- _The problem_:
Rewrite the data as a JSON list of strings, one string per line with blank lines omitted, starting with the line containing "Given: Click the Water" and continuing through the end of the data.

+++++

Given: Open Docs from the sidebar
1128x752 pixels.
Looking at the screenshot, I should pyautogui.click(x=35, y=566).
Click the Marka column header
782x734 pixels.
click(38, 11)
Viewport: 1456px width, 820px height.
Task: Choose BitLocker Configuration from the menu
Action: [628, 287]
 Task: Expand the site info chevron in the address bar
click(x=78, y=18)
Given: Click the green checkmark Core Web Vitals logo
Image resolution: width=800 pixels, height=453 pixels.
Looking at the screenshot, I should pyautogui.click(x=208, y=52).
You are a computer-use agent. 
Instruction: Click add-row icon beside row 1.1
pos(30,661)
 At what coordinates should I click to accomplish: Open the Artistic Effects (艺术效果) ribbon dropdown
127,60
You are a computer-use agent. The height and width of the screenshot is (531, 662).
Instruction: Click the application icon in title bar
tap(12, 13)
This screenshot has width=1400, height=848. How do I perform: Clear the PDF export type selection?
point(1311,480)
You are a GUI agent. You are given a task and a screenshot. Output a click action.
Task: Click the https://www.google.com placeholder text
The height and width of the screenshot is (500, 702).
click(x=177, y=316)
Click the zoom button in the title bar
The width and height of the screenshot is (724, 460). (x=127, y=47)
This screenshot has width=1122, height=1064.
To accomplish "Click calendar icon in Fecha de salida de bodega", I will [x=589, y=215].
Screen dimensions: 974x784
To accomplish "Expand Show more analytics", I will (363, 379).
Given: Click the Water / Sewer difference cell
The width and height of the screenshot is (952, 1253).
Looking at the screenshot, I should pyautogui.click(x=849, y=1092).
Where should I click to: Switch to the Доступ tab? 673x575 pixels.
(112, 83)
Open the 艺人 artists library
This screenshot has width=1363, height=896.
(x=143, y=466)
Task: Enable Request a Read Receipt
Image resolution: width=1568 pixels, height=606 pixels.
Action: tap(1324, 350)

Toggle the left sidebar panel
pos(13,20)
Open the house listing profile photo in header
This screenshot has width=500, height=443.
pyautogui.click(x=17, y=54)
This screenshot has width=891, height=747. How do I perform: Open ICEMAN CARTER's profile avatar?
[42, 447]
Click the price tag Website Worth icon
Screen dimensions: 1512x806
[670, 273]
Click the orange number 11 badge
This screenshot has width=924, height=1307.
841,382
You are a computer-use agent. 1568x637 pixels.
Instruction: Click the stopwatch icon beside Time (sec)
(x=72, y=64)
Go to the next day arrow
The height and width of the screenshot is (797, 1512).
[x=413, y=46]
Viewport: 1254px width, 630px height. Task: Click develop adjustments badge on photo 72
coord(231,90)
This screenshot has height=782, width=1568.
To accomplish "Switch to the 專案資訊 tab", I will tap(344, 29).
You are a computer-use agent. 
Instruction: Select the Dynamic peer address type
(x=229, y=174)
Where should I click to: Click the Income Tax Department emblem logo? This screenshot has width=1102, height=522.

+++++

- _Exercise answer_:
[
  "Given: Click the Water / Sewer difference cell",
  "The width and height of the screenshot is (952, 1253).",
  "Looking at the screenshot, I should pyautogui.click(x=849, y=1092).",
  "Where should I click to: Switch to the Доступ tab? 673x575 pixels.",
  "(112, 83)",
  "Open the 艺人 artists library",
  "This screenshot has width=1363, height=896.",
  "(x=143, y=466)",
  "Task: Enable Request a Read Receipt",
  "Image resolution: width=1568 pixels, height=606 pixels.",
  "Action: tap(1324, 350)",
  "Toggle the left sidebar panel",
  "pos(13,20)",
  "Open the house listing profile photo in header",
  "This screenshot has width=500, height=443.",
  "pyautogui.click(x=17, y=54)",
  "This screenshot has width=891, height=747. How do I perform: Open ICEMAN CARTER's profile avatar?",
  "[42, 447]",
  "Click the price tag Website Worth icon",
  "Screen dimensions: 1512x806",
  "[670, 273]",
  "Click the orange number 11 badge",
  "This screenshot has width=924, height=1307.",
  "841,382",
  "You are a computer-use agent. 1568x637 pixels.",
  "Instruction: Click the stopwatch icon beside Time (sec)",
  "(x=72, y=64)",
  "Go to the next day arrow",
  "The height and width of the screenshot is (797, 1512).",
  "[x=413, y=46]",
  "Viewport: 1254px width, 630px height. Task: Click develop adjustments badge on photo 72",
  "coord(231,90)",
  "This screenshot has height=782, width=1568.",
  "To accomplish \"Switch to the 專案資訊 tab\", I will tap(344, 29).",
  "You are a computer-use agent. ",
  "Instruction: Select the Dynamic peer address type",
  "(x=229, y=174)",
  "Where should I click to: Click the Income Tax Department emblem logo? This screenshot has width=1102, height=522."
]